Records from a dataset
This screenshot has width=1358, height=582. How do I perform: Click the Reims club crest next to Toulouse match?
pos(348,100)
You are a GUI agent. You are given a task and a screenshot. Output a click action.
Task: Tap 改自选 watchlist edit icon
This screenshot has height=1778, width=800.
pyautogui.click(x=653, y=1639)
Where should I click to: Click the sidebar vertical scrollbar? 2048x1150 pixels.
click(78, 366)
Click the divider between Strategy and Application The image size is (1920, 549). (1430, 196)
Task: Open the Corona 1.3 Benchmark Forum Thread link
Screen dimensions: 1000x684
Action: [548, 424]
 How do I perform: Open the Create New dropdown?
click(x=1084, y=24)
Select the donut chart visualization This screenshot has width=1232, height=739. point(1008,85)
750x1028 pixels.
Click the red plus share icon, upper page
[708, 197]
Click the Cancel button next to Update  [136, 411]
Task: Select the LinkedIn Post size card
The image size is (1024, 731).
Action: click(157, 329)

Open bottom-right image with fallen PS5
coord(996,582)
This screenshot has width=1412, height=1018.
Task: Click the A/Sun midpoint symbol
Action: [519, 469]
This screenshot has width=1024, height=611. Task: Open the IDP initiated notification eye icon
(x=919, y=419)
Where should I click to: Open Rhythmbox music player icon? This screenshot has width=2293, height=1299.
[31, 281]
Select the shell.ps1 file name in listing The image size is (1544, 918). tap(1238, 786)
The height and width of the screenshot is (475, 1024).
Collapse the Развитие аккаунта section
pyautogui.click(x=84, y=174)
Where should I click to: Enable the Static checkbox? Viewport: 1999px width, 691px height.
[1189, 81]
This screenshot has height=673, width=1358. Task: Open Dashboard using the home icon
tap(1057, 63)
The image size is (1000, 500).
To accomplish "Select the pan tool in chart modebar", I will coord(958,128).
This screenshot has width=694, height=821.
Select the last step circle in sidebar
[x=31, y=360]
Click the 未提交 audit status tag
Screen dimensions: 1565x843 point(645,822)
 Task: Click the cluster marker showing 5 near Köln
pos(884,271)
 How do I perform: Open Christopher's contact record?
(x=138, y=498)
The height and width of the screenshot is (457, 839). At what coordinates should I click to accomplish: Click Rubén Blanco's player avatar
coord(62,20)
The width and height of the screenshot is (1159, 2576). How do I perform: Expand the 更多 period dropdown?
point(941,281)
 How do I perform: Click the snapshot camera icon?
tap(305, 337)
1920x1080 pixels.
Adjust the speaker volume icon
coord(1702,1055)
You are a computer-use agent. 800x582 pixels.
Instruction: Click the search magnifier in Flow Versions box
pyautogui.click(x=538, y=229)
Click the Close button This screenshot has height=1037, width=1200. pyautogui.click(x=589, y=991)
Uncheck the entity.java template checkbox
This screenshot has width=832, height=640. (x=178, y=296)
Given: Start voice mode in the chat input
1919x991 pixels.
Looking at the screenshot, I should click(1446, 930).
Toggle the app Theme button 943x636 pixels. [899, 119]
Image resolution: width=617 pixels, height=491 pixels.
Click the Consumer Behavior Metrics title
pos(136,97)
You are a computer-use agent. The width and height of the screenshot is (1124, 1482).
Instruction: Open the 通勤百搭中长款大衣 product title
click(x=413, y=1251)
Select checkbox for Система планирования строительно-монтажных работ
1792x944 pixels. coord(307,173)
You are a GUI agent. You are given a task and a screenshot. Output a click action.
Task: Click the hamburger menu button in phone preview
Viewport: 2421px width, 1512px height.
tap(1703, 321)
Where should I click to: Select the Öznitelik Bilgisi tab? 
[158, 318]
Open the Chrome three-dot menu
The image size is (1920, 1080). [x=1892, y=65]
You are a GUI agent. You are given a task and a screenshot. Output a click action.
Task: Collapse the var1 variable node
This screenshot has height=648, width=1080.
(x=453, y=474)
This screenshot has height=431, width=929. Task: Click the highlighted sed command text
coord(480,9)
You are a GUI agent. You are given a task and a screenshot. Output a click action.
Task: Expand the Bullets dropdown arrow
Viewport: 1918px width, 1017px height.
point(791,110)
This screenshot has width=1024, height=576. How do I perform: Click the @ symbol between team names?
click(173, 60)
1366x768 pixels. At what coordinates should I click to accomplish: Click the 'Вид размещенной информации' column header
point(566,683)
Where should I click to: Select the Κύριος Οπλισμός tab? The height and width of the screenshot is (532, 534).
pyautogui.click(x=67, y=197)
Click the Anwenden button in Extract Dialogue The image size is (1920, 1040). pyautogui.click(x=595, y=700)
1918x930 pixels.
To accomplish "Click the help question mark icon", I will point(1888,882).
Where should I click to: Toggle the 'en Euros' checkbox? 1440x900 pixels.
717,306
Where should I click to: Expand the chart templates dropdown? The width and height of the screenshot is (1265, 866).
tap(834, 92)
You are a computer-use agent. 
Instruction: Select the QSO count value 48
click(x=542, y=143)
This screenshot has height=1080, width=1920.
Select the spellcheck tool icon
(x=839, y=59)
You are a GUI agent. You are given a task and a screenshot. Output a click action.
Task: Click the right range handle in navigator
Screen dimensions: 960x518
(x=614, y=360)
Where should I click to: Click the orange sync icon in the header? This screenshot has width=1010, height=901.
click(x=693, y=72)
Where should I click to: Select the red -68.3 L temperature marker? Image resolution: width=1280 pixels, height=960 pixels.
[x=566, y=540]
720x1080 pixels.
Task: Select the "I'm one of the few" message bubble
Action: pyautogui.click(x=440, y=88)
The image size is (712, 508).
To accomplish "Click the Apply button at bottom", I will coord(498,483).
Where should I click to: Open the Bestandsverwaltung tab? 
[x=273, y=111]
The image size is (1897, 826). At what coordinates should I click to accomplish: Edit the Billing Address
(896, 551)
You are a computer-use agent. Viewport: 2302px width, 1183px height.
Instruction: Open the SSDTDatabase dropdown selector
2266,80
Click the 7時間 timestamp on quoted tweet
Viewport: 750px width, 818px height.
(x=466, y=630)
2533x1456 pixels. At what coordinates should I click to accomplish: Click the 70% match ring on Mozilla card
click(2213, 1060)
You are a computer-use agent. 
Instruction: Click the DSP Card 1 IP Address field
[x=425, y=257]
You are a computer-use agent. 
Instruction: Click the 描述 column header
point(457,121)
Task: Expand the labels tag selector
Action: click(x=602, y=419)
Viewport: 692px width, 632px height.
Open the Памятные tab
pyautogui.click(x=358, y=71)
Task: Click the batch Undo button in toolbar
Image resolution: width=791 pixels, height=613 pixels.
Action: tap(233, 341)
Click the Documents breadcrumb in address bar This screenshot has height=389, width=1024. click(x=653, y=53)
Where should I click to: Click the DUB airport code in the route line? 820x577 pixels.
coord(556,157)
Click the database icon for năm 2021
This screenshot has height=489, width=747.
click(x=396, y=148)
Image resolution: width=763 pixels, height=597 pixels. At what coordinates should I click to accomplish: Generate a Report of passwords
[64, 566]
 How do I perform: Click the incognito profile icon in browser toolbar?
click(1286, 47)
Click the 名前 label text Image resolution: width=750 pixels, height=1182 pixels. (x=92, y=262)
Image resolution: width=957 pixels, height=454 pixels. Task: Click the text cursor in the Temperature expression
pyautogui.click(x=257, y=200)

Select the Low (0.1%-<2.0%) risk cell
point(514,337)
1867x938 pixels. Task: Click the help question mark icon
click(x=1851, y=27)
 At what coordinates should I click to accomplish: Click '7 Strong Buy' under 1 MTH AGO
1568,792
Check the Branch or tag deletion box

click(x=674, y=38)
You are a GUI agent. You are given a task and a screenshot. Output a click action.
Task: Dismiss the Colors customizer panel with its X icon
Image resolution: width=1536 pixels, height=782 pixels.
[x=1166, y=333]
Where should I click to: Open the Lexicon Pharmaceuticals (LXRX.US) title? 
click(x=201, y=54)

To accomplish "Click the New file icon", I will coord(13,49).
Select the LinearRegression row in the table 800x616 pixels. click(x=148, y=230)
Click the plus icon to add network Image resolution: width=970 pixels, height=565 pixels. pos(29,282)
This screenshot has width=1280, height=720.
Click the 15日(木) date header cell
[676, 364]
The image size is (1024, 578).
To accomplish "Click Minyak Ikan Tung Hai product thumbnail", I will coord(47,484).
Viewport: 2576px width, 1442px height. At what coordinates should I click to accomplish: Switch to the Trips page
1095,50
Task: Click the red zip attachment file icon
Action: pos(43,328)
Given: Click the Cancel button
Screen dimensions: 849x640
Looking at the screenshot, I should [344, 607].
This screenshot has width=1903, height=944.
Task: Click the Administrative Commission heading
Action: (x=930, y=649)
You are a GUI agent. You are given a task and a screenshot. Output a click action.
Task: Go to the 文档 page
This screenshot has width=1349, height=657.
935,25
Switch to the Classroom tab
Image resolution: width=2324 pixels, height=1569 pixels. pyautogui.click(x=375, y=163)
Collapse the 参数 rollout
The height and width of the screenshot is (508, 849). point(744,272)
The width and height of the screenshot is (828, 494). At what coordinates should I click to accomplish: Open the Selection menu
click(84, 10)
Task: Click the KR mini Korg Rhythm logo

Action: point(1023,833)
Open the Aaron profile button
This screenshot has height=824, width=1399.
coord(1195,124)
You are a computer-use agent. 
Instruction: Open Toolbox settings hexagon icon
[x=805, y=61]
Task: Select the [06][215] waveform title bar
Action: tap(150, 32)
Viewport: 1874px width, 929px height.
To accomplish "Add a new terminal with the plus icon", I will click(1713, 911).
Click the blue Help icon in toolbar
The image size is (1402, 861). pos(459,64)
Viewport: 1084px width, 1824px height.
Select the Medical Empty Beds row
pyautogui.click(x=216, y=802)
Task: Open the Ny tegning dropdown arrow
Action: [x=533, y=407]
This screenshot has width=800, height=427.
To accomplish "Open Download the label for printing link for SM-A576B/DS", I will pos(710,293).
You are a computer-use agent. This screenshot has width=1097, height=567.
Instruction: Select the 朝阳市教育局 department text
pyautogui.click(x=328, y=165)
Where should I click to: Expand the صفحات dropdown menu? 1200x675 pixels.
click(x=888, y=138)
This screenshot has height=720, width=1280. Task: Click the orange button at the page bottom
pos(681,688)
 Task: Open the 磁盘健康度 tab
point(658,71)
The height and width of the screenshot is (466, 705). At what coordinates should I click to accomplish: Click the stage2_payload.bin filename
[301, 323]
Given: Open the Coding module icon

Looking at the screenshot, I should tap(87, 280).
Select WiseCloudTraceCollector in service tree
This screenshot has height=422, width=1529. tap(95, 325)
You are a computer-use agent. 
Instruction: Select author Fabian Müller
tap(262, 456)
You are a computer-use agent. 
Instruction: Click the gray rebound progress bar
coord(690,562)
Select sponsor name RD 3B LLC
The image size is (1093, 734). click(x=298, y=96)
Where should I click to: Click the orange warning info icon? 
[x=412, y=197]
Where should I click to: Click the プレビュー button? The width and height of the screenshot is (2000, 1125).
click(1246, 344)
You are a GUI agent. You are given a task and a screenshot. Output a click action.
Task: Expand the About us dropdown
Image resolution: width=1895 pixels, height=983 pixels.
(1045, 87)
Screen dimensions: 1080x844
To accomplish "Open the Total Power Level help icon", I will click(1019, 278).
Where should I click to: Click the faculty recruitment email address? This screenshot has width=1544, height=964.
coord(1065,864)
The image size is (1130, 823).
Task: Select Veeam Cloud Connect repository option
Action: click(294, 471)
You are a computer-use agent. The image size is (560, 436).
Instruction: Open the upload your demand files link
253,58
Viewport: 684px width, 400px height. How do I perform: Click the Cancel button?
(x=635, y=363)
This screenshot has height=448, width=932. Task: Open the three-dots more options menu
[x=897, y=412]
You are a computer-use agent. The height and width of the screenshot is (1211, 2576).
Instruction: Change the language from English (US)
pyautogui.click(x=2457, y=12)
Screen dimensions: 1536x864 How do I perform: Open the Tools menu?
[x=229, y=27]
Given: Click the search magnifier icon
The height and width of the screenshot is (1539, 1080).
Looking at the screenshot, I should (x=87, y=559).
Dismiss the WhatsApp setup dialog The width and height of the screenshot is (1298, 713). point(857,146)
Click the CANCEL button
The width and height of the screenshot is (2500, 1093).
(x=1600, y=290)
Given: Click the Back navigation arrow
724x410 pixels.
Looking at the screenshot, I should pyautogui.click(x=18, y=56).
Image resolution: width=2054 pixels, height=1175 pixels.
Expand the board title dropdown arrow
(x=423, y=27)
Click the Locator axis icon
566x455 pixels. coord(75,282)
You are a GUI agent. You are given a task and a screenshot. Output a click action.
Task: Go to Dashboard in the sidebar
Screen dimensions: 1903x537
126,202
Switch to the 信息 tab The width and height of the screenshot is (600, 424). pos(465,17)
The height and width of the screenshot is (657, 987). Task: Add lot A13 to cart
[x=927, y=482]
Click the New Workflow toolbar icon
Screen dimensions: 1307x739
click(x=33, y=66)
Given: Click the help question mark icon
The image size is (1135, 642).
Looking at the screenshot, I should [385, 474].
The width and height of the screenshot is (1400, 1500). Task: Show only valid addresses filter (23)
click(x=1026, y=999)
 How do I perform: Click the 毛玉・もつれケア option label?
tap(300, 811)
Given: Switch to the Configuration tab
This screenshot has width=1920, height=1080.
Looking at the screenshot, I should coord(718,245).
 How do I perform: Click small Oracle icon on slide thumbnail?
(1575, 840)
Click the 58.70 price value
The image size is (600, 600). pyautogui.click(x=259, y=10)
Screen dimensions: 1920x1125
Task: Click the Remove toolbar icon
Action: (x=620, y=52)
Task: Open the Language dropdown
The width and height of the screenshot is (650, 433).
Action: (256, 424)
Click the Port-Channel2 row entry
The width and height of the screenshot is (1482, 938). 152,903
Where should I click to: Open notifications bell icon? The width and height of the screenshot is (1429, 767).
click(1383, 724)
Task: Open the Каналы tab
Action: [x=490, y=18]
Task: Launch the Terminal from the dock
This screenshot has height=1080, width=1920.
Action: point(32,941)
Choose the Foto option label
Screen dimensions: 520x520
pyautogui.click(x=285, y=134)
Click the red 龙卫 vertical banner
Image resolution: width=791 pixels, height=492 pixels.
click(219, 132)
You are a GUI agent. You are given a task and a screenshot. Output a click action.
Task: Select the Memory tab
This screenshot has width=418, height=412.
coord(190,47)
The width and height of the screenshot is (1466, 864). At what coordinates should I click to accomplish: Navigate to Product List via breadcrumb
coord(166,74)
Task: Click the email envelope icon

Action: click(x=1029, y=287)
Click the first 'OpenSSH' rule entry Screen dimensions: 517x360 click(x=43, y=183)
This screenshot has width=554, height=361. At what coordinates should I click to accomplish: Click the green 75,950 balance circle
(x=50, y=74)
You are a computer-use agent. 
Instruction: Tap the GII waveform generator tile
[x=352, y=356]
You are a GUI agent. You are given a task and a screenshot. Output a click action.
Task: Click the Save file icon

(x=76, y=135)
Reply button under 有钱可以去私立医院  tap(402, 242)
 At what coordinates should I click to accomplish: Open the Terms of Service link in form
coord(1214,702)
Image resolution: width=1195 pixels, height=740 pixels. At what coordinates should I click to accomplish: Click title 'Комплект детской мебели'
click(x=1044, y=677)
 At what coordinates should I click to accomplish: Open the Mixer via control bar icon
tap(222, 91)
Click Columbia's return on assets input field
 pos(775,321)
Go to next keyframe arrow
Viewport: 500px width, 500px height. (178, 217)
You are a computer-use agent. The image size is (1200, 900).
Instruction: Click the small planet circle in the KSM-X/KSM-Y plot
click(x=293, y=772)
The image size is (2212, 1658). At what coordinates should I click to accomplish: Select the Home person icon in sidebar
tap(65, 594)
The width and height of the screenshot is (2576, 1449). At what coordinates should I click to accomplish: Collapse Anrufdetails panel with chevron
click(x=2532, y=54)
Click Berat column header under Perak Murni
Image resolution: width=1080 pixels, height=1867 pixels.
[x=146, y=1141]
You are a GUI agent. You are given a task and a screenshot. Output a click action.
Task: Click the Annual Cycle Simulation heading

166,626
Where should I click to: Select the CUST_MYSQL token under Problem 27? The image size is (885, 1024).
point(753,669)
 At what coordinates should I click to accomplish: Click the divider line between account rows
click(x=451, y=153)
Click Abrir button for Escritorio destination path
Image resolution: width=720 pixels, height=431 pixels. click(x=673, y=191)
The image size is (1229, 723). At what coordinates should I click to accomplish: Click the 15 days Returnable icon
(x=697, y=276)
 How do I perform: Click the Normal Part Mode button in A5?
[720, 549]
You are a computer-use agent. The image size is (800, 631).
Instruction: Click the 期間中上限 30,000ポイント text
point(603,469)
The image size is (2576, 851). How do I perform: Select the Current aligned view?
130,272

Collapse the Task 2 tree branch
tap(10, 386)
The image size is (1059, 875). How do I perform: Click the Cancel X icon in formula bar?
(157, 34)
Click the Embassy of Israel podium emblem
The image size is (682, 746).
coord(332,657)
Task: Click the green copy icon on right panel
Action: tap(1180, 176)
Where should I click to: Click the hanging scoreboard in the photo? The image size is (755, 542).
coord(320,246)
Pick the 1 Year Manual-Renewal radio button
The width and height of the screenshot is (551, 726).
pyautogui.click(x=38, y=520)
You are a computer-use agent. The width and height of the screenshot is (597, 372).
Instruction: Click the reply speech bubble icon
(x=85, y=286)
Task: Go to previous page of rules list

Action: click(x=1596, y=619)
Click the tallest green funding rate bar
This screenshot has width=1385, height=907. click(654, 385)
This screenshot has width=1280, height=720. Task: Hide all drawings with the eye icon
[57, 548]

DO THIS :: Copy word for word everything in the listing above, from the line containing "How do I perform: Click the snapshot" down to the line containing "tap(1703, 321)", including both of those lines.

CORRECT RESULT ::
 How do I perform: Click the snapshot camera icon?
tap(305, 337)
1920x1080 pixels.
Adjust the speaker volume icon
coord(1702,1055)
You are a computer-use agent. 800x582 pixels.
Instruction: Click the search magnifier in Flow Versions box
pyautogui.click(x=538, y=229)
Click the Close button This screenshot has height=1037, width=1200. pyautogui.click(x=589, y=991)
Uncheck the entity.java template checkbox
This screenshot has width=832, height=640. (x=178, y=296)
Given: Start voice mode in the chat input
1919x991 pixels.
Looking at the screenshot, I should click(1446, 930).
Toggle the app Theme button 943x636 pixels. [899, 119]
Image resolution: width=617 pixels, height=491 pixels.
Click the Consumer Behavior Metrics title
pos(136,97)
You are a computer-use agent. The width and height of the screenshot is (1124, 1482).
Instruction: Open the 通勤百搭中长款大衣 product title
click(x=413, y=1251)
Select checkbox for Система планирования строительно-монтажных работ
1792x944 pixels. coord(307,173)
You are a GUI agent. You are given a task and a screenshot. Output a click action.
Task: Click the hamburger menu button in phone preview
Viewport: 2421px width, 1512px height.
tap(1703, 321)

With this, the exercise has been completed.